I agree that that can be changed later easily. You can stick to PGSTE
for now if it makes your life easier :) In the long term we might want
to reduce space consumption (especially) and switch to simple page tables.
[...]

>>
>>>
>>>>
>>>> b) mprotect/protect_range: As long as we have no restricted protection
>>>> (e.g. prefix only sets notifier bit) there is no need to split. You can
>>>> use a notifier bit on the PMD. Once we actually want to restrict access
>>>> (sub PMD protection for e.g. gmap shadow - we should forbid this
>>>> initially on huge PMDs), we have to split. This means, without vSIE we
>>>> never have to split except for a).
>>>
>>> See 2.
>>>
>>>>
>>>> The nice thing about this approach (if I didn't miss anything) is that
>>>> the PMDs with a guest prefix on them are only split if dirty tracking is
>>>> active (or vSIE requires it via mprotect()) - in contrast to this
>>>> series.
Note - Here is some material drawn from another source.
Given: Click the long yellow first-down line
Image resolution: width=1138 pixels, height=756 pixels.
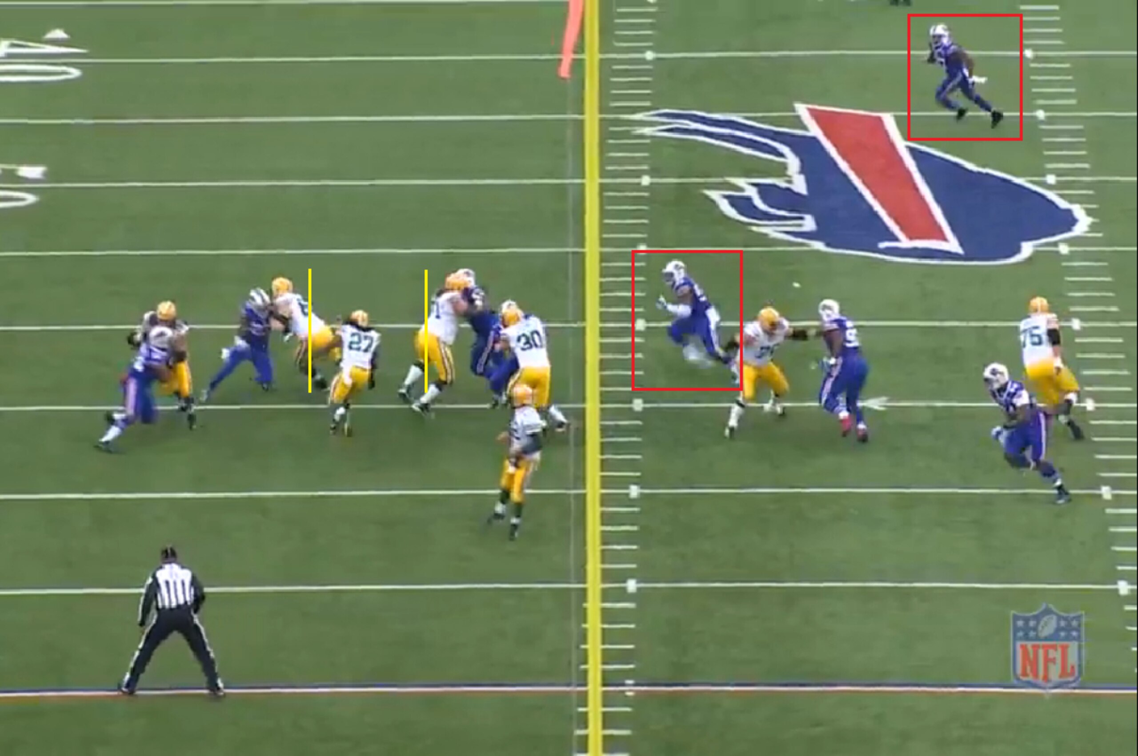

And in contrast to this series, *all* memory will be dirty
>>>> tracked using 4k instead of 1MB pages, which makes a lot of sense - even
>>>> 1 CPU can otherwise set so many 1MB pages dirty easily during migration.
>>>
>>> Is this a real concern that actually breaks migration?
>>>
>>
>> Well, the reason for splits without vSIE from your (and Christians side)
>> was as far as I understood
>>
>> "prefix is always dirty, therefore we mark too many 1MB pages dirty".
>>
>> My point is that even one CPU can simply mark during one migration
>> iteration so many 1MB pages dirty that you run into the exact same
>> problems. There seems to be a good reason why x86 does it that way.
>>
> 
> Let's trust in X, what could go wrong? :)

Unfortunately we cannot trust in Z here :)

-- 

Thanks,

David / dhildenb